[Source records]
○ ○ ○ ○
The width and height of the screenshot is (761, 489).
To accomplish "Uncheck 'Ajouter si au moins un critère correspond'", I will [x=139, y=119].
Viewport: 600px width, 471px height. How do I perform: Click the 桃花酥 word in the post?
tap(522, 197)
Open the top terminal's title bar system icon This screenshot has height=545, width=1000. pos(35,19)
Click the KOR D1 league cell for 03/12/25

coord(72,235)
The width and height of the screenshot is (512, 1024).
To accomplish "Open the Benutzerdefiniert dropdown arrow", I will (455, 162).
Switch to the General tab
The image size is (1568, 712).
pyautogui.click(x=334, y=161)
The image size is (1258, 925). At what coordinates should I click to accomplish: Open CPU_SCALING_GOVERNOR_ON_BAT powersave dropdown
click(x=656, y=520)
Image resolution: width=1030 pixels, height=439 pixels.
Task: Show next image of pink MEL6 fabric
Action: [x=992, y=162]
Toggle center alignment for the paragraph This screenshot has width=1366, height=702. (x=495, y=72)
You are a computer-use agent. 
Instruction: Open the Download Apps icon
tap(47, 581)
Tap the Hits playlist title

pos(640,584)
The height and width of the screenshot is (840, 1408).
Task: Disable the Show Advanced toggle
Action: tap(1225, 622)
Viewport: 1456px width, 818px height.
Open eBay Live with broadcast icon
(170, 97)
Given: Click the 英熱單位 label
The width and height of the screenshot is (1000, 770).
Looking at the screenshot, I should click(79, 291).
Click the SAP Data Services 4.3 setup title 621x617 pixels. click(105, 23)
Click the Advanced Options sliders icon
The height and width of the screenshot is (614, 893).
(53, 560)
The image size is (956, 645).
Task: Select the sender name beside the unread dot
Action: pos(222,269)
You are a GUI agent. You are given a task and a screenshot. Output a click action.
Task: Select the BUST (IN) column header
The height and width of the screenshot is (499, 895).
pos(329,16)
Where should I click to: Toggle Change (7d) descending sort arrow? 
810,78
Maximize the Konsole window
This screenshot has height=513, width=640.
○ ○ ○ ○
### About this task
Would you repeat each line above exactly as it stands?

### Result of the task
The width and height of the screenshot is (761, 489).
To accomplish "Uncheck 'Ajouter si au moins un critère correspond'", I will [x=139, y=119].
Viewport: 600px width, 471px height. How do I perform: Click the 桃花酥 word in the post?
tap(522, 197)
Open the top terminal's title bar system icon This screenshot has height=545, width=1000. pos(35,19)
Click the KOR D1 league cell for 03/12/25

coord(72,235)
The width and height of the screenshot is (512, 1024).
To accomplish "Open the Benutzerdefiniert dropdown arrow", I will (455, 162).
Switch to the General tab
The image size is (1568, 712).
pyautogui.click(x=334, y=161)
The image size is (1258, 925). At what coordinates should I click to accomplish: Open CPU_SCALING_GOVERNOR_ON_BAT powersave dropdown
click(x=656, y=520)
Image resolution: width=1030 pixels, height=439 pixels.
Task: Show next image of pink MEL6 fabric
Action: [x=992, y=162]
Toggle center alignment for the paragraph This screenshot has width=1366, height=702. (x=495, y=72)
You are a computer-use agent. 
Instruction: Open the Download Apps icon
tap(47, 581)
Tap the Hits playlist title

pos(640,584)
The height and width of the screenshot is (840, 1408).
Task: Disable the Show Advanced toggle
Action: tap(1225, 622)
Viewport: 1456px width, 818px height.
Open eBay Live with broadcast icon
(170, 97)
Given: Click the 英熱單位 label
The width and height of the screenshot is (1000, 770).
Looking at the screenshot, I should click(79, 291).
Click the SAP Data Services 4.3 setup title 621x617 pixels. click(105, 23)
Click the Advanced Options sliders icon
The height and width of the screenshot is (614, 893).
(53, 560)
The image size is (956, 645).
Task: Select the sender name beside the unread dot
Action: pos(222,269)
You are a GUI agent. You are given a task and a screenshot. Output a click action.
Task: Select the BUST (IN) column header
The height and width of the screenshot is (499, 895).
pos(329,16)
Where should I click to: Toggle Change (7d) descending sort arrow? 
810,78
Maximize the Konsole window
This screenshot has height=513, width=640.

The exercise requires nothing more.